— start Provided material —

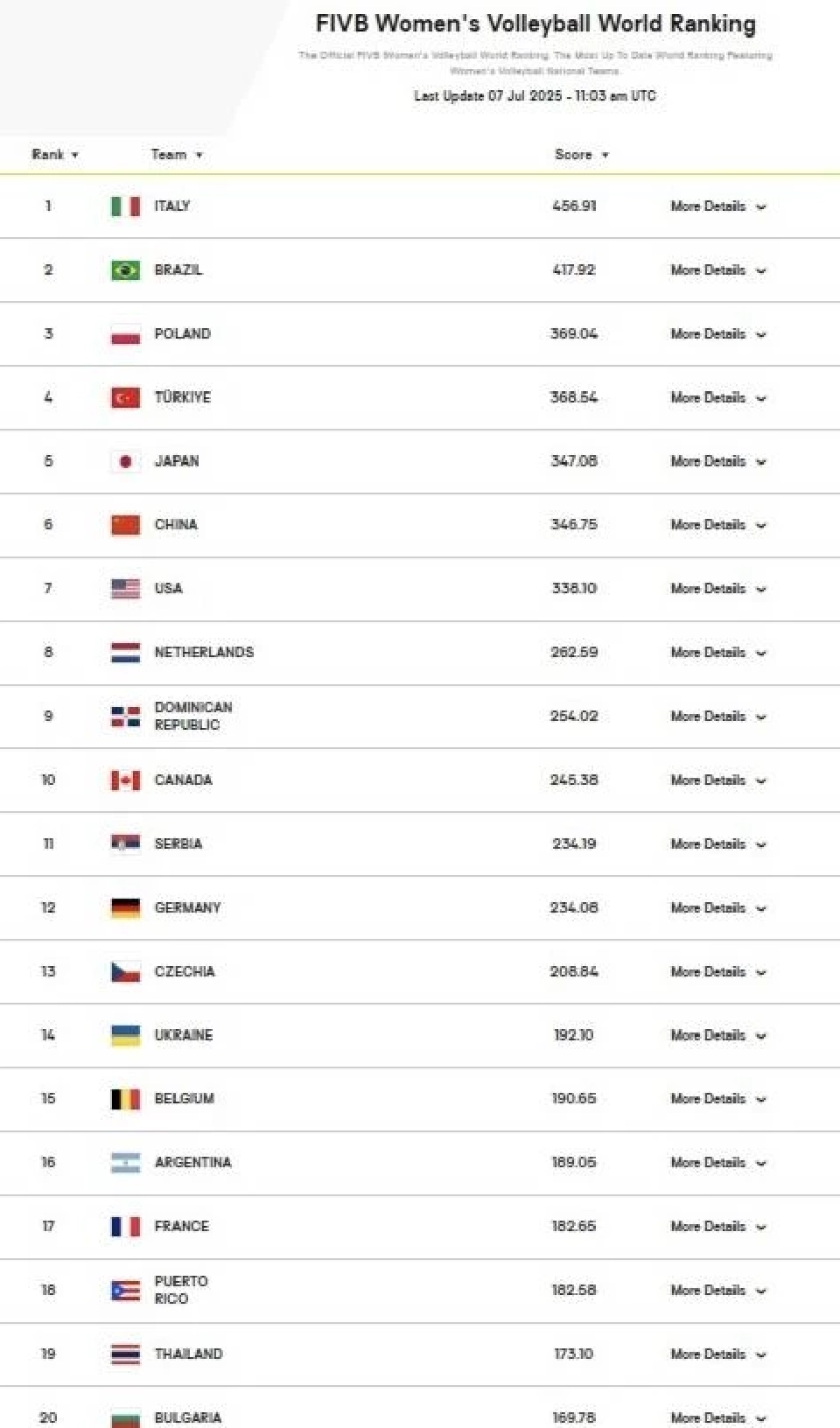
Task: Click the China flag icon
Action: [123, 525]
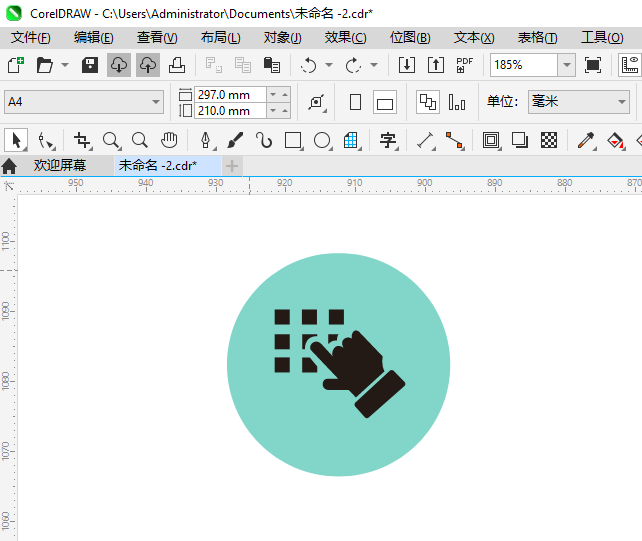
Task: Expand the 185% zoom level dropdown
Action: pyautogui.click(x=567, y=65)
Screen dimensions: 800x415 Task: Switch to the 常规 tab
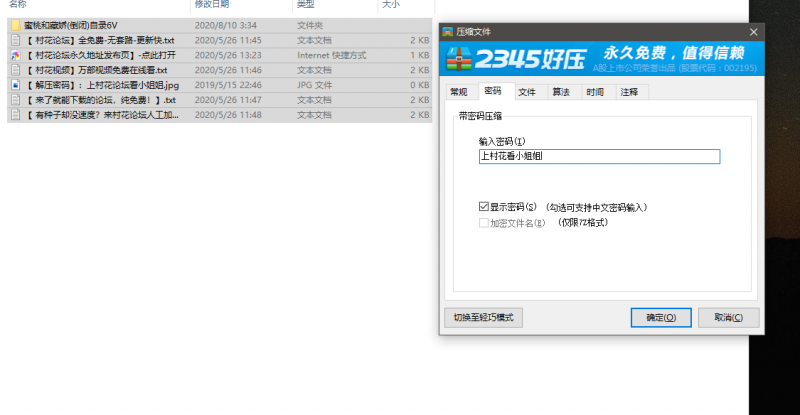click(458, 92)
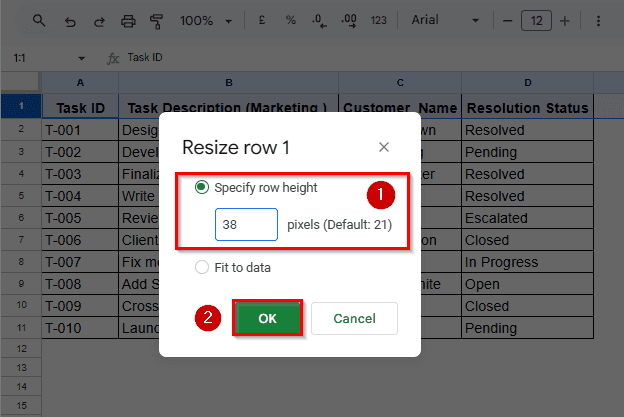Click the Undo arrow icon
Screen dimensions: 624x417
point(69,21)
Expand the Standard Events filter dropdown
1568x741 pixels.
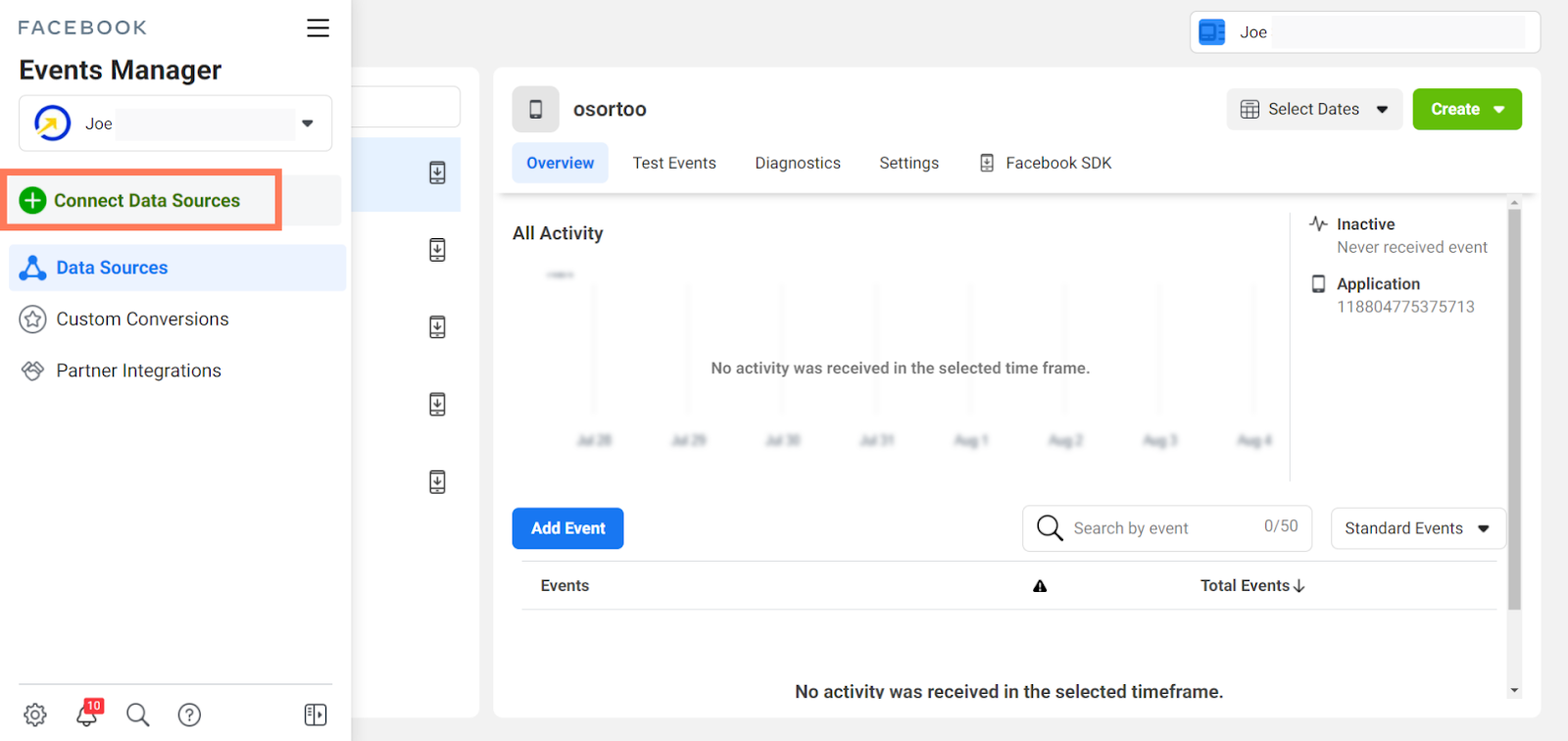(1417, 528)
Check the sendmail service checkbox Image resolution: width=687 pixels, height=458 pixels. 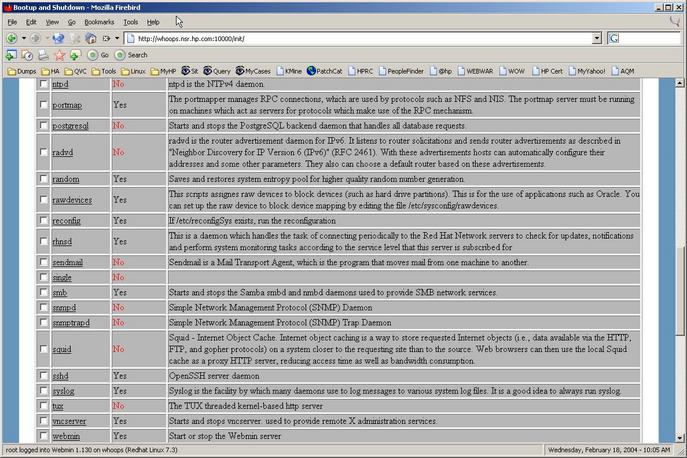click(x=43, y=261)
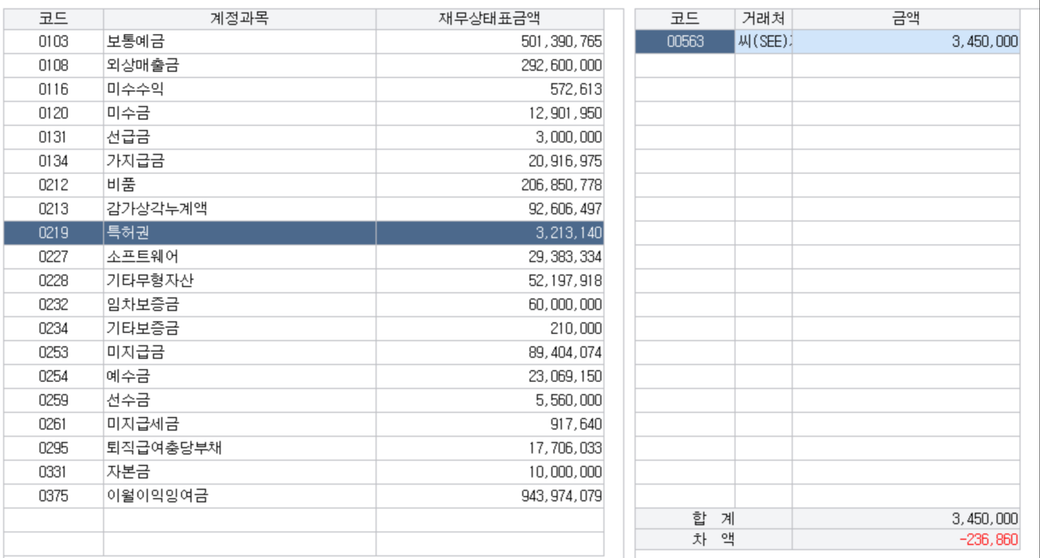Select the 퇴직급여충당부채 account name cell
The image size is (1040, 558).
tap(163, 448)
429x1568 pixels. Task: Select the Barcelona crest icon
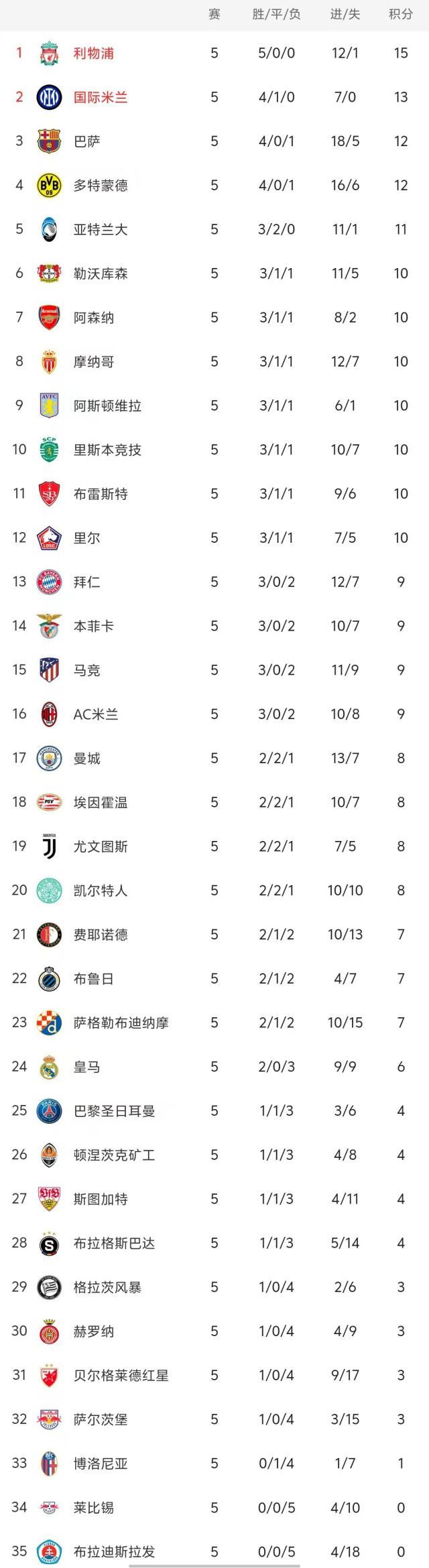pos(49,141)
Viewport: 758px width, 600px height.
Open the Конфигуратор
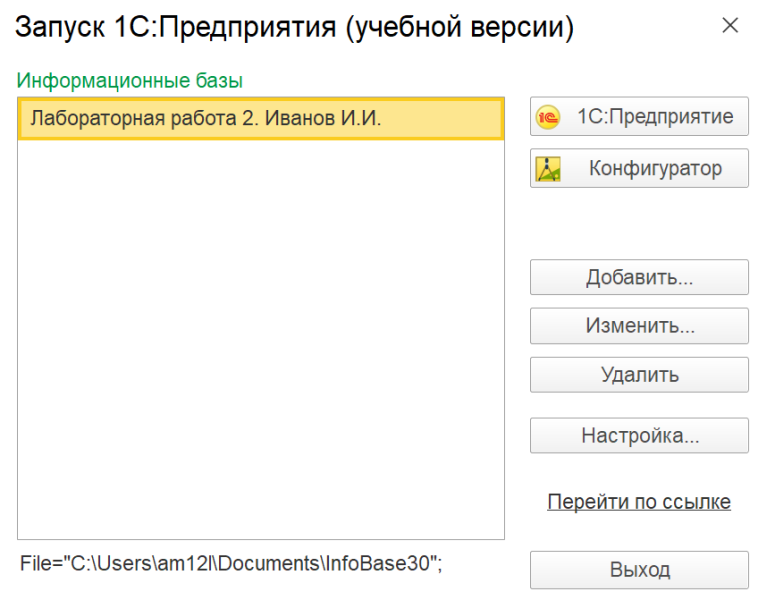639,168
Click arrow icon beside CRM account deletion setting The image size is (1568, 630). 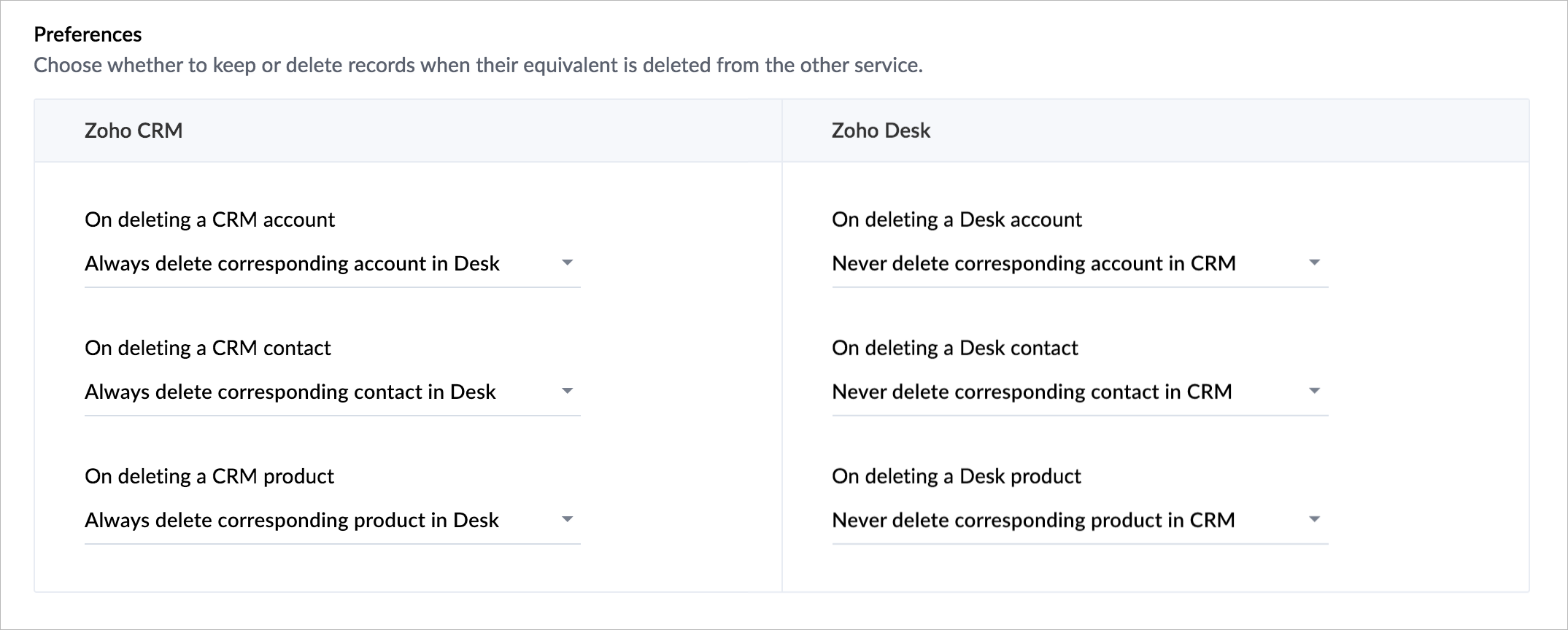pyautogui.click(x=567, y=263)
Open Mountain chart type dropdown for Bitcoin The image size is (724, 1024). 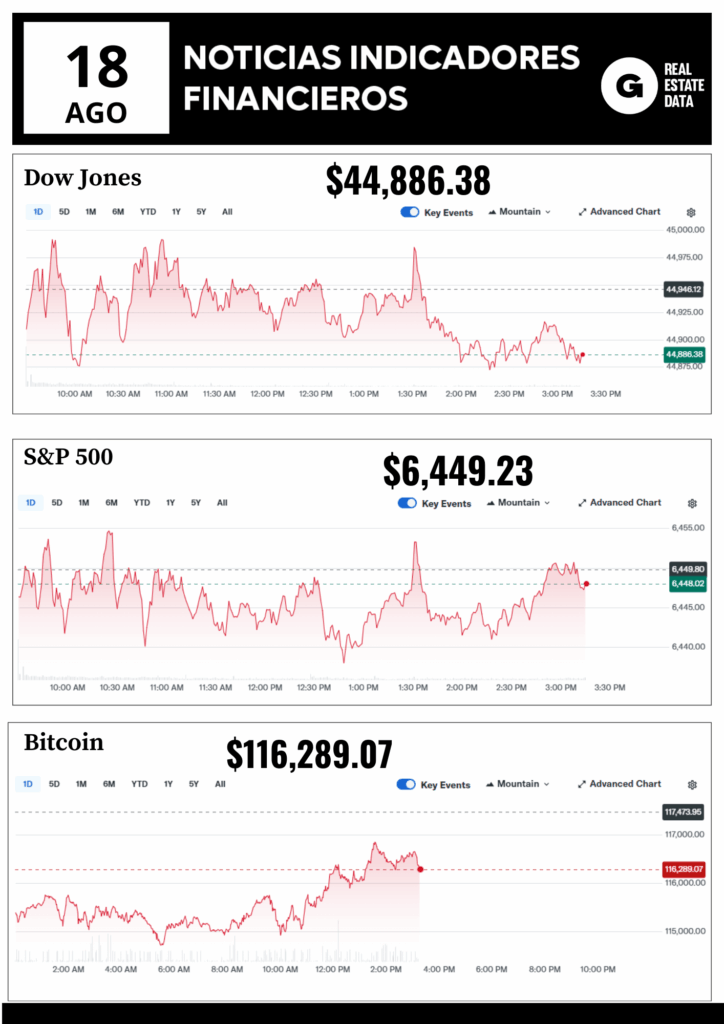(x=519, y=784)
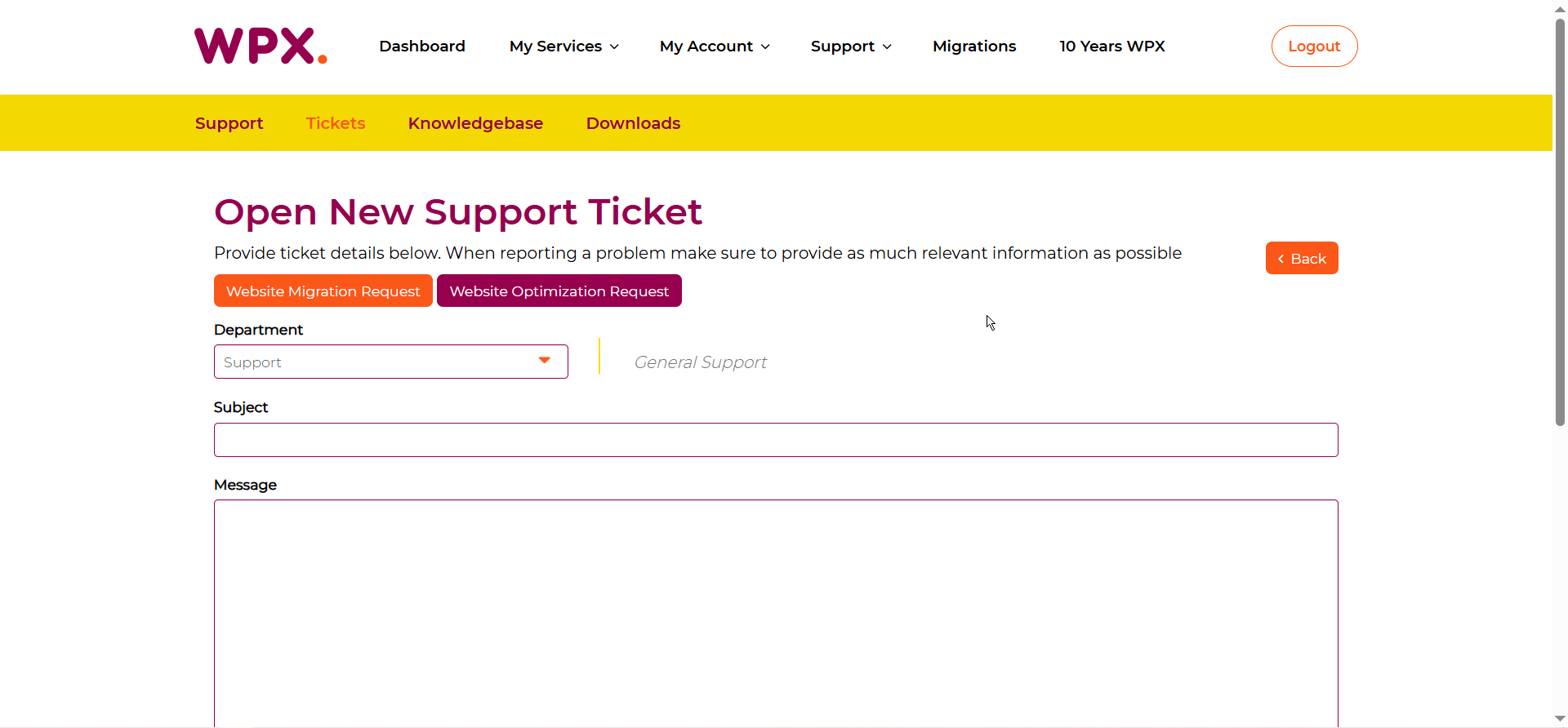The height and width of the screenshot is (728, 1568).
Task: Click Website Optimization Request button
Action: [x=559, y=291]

— end Provided material —

The exercise => Put the lines of the listing above, from the line with "Screen dimensions: 800x415" to the line with "(1417, 528)", into a numbered list, skipping any blank lines. Leave the pictures out.

Solved problem =>
1. Screen dimensions: 800x415 Task: Switch to the 常规 tab
2. click(458, 92)
3. Click the Undo arrow icon
4. Screen dimensions: 624x417
5. point(69,21)
6. Expand the Standard Events filter dropdown
7. 1568x741 pixels.
8. (1417, 528)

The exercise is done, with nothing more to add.